Stated problem:
Copy out the records exactly, starting with the line that contains "You are a computer-use agent. Screen dimensions: 1256x675" and going on through the line that contains "Action: pyautogui.click(x=546, y=163)".

Data in this exercise:
★ ★ ★ ★ ★ ★ ★

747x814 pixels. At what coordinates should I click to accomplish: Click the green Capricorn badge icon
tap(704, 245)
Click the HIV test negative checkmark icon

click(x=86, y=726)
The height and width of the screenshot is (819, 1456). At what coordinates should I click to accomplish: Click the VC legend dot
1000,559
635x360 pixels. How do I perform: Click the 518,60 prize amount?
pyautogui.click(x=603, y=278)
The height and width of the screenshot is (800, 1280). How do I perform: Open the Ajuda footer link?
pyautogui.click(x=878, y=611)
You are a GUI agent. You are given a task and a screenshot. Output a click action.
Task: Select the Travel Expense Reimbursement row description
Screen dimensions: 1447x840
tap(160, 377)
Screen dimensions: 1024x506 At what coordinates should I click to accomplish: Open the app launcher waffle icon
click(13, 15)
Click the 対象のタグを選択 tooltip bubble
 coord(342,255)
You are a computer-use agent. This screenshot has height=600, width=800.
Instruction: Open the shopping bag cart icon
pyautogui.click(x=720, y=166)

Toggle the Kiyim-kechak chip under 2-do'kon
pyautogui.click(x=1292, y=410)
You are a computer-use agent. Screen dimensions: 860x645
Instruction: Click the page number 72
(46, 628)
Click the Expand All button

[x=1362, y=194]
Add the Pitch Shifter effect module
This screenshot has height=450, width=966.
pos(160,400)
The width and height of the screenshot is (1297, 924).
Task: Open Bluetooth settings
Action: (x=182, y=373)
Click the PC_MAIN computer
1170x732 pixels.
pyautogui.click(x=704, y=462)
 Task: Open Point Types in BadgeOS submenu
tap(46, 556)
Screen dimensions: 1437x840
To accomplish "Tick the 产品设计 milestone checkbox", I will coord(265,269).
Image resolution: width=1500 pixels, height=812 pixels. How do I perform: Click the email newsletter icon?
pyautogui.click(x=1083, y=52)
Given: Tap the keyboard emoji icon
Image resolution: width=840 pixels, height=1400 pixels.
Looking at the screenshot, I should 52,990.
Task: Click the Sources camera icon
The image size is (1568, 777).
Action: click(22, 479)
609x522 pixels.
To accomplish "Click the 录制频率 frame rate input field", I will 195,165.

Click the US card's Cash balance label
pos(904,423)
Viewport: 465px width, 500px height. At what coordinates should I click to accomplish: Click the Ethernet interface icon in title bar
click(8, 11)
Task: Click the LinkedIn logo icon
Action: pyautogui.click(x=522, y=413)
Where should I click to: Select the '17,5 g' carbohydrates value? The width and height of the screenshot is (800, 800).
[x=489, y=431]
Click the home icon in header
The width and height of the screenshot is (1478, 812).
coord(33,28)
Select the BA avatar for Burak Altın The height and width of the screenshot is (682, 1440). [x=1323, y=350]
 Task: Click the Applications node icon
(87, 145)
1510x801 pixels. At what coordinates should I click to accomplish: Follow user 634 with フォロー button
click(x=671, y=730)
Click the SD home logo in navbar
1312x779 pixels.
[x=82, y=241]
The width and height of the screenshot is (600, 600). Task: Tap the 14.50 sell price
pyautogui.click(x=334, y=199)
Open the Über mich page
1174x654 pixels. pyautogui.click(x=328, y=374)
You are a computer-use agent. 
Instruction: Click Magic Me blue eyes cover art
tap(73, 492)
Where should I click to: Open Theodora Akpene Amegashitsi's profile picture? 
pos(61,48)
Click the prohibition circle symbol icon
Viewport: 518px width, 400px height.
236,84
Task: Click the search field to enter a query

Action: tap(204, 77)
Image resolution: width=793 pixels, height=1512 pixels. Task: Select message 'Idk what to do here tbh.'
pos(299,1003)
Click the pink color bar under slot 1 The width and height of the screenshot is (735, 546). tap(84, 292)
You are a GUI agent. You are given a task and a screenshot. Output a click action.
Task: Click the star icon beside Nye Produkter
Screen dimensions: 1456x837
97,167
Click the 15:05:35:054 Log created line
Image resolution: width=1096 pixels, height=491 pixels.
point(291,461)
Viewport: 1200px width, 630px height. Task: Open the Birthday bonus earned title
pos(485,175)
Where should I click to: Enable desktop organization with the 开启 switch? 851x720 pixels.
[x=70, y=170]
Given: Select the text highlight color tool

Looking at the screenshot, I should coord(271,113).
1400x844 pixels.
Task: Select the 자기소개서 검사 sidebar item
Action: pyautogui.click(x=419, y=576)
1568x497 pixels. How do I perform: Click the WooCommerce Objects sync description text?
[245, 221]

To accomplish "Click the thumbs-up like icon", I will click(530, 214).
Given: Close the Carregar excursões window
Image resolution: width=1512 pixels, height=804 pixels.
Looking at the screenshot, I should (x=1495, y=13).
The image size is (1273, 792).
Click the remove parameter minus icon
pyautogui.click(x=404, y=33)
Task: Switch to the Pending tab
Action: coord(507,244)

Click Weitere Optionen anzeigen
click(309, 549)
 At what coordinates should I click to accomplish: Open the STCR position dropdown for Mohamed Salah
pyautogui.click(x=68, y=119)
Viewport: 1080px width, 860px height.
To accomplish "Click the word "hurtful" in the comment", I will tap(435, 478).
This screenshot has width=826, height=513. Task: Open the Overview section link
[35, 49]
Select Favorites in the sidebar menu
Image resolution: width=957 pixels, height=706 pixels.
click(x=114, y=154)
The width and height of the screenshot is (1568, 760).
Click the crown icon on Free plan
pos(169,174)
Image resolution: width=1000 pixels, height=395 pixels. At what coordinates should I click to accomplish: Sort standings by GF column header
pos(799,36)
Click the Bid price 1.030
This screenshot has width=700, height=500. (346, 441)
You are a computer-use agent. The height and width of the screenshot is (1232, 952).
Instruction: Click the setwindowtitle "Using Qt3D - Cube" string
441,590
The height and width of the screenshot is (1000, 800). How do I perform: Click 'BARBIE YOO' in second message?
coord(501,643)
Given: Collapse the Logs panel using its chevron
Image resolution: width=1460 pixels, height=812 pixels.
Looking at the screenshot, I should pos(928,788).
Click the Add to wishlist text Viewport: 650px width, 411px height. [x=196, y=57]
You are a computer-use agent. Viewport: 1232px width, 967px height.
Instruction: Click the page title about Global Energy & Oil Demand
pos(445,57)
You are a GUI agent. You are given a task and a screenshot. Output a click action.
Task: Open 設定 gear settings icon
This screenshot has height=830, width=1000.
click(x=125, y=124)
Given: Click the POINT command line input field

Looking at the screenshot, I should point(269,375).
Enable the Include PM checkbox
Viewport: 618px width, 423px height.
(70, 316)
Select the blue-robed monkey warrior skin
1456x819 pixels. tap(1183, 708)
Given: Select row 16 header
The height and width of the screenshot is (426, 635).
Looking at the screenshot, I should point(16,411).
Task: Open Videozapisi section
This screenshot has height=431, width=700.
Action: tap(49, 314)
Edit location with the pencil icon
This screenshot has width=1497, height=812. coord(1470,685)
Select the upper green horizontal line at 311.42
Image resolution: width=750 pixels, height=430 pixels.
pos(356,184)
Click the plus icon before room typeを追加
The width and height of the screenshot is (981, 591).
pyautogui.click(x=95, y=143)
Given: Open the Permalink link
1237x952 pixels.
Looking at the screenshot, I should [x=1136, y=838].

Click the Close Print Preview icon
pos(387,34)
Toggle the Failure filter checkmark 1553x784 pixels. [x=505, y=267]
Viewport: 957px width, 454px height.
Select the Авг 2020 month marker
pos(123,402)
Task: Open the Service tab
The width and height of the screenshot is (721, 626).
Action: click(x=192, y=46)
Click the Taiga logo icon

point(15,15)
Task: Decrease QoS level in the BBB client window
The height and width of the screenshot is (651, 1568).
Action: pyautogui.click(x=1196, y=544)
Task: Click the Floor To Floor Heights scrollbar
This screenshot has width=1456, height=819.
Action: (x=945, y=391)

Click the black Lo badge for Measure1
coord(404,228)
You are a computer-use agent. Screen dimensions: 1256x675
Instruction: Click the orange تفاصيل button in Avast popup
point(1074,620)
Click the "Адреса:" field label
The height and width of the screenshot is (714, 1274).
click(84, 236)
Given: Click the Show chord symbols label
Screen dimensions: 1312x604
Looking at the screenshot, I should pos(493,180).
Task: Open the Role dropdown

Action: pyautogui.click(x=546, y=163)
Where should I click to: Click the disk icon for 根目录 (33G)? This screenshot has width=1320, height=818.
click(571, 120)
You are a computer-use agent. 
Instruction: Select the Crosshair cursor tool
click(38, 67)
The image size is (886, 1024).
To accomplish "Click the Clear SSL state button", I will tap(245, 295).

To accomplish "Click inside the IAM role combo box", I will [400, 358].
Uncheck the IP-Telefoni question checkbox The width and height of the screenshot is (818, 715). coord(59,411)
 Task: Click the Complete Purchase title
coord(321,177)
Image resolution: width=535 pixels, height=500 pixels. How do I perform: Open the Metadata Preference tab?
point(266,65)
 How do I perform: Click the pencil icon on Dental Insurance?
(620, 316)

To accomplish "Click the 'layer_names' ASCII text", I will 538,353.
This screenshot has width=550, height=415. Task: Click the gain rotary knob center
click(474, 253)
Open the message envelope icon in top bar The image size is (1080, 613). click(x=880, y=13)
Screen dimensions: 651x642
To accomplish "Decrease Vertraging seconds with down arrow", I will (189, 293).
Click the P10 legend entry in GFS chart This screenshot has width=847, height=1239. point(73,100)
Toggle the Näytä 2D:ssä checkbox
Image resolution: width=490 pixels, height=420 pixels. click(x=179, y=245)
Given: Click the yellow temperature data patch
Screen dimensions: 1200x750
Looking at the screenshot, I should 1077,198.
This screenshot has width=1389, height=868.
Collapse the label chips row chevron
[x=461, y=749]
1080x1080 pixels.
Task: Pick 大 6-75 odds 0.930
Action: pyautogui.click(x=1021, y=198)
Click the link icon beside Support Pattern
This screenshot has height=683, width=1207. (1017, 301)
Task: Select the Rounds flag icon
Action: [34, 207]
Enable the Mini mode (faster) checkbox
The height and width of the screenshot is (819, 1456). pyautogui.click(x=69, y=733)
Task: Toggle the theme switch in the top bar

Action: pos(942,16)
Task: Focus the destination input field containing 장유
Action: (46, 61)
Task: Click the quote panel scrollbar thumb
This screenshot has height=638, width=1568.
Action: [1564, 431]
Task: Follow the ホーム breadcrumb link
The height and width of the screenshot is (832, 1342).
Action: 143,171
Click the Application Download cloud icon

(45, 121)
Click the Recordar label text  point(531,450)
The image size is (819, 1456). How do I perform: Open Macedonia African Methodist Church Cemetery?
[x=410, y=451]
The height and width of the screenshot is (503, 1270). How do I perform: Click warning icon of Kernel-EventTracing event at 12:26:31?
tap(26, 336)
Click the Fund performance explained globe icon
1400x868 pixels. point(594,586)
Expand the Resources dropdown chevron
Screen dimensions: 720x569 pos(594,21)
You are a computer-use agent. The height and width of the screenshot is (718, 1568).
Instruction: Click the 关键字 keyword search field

★ ★ ★ ★ ★ ★ ★

Output:
You are a computer-use agent. Screen dimensions: 1256x675
Instruction: Click the orange تفاصيل button in Avast popup
point(1074,620)
Click the "Адреса:" field label
The height and width of the screenshot is (714, 1274).
click(84, 236)
Given: Click the Show chord symbols label
Screen dimensions: 1312x604
Looking at the screenshot, I should pos(493,180).
Task: Open the Role dropdown

Action: pyautogui.click(x=546, y=163)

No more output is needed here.